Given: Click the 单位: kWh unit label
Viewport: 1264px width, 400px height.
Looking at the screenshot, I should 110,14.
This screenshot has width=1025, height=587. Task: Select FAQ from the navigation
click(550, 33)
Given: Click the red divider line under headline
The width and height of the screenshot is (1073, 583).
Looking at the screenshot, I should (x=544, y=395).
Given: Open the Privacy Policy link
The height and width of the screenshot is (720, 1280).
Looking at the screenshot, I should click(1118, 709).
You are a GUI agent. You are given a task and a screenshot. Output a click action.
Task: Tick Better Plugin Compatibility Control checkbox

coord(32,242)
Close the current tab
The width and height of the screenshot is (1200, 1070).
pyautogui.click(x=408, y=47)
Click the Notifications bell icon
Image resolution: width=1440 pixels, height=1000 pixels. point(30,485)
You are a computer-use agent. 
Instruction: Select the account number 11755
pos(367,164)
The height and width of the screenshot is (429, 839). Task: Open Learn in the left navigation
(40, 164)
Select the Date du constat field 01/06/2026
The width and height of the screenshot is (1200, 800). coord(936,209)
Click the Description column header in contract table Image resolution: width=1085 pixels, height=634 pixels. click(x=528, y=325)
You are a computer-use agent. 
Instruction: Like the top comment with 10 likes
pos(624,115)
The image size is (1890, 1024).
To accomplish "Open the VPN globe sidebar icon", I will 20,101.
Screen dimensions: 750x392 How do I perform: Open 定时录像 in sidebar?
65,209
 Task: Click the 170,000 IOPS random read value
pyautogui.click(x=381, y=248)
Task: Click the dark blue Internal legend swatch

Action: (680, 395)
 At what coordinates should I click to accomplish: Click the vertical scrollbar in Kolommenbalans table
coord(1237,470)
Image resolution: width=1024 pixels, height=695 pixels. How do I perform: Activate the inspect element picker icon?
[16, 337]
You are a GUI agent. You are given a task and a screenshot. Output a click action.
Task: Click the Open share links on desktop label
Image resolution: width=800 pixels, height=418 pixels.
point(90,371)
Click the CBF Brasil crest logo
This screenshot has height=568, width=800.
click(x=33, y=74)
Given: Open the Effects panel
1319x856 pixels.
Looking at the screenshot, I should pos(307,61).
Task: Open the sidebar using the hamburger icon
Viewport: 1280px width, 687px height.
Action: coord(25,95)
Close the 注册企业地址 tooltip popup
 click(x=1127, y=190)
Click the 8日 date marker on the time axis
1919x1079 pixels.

· · · · · · ·

• ACTIVITY
Repeat exactly the lines above from the line that contains "Task: Click the Open" through the end. Include both of these ends; leave out everything else.

• EXERCISE RESULT
Task: Click the Open share links on desktop label
Image resolution: width=800 pixels, height=418 pixels.
point(90,371)
Click the CBF Brasil crest logo
This screenshot has height=568, width=800.
click(x=33, y=74)
Given: Open the Effects panel
1319x856 pixels.
Looking at the screenshot, I should pos(307,61).
Task: Open the sidebar using the hamburger icon
Viewport: 1280px width, 687px height.
Action: coord(25,95)
Close the 注册企业地址 tooltip popup
 click(x=1127, y=190)
Click the 8日 date marker on the time axis
1919x1079 pixels.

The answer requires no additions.